:: Work order ::
Your answer should be only the lines below from the one with "Open General settings" to the one with "924x569 pixels.", repeated exactly, ends included.

:: Records for this task ::
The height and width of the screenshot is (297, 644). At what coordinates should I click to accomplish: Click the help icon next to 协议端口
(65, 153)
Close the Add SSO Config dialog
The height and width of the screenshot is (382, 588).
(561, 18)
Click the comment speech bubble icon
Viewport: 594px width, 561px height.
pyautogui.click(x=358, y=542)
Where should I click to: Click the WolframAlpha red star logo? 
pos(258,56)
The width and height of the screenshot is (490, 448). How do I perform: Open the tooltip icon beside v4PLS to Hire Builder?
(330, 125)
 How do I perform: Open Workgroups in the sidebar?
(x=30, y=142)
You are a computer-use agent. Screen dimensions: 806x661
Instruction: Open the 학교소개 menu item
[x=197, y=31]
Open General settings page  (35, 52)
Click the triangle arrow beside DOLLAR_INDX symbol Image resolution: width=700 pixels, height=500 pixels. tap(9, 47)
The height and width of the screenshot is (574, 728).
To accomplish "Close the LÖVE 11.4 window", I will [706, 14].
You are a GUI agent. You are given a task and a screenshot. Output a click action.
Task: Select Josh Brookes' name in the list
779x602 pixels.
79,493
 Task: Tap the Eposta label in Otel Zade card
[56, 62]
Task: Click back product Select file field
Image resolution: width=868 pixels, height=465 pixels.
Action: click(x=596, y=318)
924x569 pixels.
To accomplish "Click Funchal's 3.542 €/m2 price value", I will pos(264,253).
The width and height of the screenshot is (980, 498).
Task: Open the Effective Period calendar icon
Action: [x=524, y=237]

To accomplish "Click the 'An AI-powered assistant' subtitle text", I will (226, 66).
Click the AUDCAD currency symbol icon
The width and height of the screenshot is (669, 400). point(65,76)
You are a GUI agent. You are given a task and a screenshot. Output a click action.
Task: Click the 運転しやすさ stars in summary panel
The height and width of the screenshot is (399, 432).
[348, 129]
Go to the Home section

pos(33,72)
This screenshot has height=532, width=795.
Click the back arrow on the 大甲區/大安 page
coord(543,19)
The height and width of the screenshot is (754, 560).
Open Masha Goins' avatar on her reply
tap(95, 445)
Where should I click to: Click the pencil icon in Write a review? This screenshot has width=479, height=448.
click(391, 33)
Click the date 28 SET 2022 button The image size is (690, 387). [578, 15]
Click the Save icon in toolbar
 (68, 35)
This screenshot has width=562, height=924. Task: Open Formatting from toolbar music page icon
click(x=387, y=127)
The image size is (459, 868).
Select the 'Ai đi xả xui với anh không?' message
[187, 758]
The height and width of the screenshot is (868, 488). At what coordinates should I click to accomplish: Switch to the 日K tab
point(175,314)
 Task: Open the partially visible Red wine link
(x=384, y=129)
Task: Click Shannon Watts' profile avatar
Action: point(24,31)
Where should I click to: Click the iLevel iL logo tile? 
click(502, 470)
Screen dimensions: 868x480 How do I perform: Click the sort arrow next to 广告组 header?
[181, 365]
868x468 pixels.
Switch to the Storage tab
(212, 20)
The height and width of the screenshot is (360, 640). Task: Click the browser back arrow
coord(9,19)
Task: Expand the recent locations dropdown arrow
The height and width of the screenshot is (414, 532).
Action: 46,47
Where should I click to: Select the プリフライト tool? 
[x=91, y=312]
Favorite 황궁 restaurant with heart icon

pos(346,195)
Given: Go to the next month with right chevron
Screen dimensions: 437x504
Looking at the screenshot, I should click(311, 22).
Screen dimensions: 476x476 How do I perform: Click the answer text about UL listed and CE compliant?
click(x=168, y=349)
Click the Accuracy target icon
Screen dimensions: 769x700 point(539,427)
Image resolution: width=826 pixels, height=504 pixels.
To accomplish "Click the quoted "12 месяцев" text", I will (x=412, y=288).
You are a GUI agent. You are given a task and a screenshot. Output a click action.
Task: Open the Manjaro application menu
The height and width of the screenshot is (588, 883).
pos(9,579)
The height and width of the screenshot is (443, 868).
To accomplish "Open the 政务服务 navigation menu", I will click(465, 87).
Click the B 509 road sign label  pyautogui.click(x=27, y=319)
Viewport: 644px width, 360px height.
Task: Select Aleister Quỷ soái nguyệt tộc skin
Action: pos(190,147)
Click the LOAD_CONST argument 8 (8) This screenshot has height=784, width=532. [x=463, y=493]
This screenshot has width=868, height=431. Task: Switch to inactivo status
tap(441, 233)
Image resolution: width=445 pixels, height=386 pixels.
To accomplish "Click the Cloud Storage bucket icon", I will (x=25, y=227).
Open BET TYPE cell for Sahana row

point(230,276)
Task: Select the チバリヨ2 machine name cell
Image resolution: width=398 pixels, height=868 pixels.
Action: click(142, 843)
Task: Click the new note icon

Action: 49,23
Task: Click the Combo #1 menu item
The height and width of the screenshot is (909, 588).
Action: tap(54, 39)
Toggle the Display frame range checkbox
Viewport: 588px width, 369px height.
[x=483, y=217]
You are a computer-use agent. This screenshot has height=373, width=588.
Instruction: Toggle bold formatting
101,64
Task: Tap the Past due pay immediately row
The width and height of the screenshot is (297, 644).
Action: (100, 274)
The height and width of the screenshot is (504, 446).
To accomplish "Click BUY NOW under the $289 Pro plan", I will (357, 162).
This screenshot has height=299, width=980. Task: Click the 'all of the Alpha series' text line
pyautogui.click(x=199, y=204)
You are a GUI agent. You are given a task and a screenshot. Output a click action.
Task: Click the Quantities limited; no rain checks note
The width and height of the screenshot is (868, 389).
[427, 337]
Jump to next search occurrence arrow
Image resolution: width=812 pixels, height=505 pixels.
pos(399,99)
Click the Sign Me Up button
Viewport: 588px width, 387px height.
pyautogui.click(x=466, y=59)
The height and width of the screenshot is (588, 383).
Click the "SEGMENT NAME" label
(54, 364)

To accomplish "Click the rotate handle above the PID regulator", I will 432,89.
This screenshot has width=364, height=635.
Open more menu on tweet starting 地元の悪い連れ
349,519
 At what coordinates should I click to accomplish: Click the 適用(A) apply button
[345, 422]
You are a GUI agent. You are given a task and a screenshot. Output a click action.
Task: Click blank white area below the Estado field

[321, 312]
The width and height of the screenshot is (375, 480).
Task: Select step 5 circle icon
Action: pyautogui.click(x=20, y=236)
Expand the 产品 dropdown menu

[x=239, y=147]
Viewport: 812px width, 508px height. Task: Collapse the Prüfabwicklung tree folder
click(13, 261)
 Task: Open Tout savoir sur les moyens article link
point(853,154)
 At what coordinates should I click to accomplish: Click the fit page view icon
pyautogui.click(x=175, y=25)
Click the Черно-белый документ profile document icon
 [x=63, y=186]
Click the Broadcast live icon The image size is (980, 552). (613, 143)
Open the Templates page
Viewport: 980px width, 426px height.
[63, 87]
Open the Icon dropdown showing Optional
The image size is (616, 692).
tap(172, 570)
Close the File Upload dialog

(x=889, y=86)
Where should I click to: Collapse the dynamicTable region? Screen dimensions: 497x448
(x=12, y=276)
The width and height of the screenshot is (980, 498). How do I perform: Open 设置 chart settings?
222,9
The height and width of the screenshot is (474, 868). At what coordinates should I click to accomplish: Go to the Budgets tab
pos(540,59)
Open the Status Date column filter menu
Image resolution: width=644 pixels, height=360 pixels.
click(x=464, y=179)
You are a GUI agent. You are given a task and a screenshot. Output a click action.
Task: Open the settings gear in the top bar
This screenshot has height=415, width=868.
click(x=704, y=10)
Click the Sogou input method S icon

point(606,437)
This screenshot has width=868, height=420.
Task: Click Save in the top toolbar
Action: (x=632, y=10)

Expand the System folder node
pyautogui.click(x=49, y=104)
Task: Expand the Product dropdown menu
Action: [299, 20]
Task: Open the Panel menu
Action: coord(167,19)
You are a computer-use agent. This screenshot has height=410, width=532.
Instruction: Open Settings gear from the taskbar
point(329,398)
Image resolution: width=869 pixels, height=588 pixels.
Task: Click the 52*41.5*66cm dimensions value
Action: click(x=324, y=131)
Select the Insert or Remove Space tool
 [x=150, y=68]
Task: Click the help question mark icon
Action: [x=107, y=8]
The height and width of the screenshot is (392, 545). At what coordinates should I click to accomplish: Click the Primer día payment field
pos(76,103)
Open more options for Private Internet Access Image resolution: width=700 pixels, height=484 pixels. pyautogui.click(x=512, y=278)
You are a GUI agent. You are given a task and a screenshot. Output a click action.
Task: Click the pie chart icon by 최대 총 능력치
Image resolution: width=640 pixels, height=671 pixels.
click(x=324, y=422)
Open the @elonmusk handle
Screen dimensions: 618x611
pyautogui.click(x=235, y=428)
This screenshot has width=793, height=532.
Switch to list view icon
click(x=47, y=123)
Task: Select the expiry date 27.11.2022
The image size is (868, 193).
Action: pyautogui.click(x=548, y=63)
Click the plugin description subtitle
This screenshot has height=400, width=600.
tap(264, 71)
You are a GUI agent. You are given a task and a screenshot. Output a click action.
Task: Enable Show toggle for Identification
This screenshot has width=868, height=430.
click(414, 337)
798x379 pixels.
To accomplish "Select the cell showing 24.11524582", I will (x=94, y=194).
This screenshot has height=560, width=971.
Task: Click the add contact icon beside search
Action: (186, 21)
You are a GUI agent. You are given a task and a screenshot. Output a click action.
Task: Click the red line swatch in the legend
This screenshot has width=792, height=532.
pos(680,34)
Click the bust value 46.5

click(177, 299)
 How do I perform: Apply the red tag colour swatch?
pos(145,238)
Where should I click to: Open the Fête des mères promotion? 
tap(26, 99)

:: Written response ::
Open General settings page  (35, 52)
Click the triangle arrow beside DOLLAR_INDX symbol Image resolution: width=700 pixels, height=500 pixels. tap(9, 47)
The height and width of the screenshot is (574, 728).
To accomplish "Close the LÖVE 11.4 window", I will [706, 14].
You are a GUI agent. You are given a task and a screenshot. Output a click action.
Task: Select Josh Brookes' name in the list
779x602 pixels.
79,493
 Task: Tap the Eposta label in Otel Zade card
[56, 62]
Task: Click back product Select file field
Image resolution: width=868 pixels, height=465 pixels.
Action: click(x=596, y=318)
924x569 pixels.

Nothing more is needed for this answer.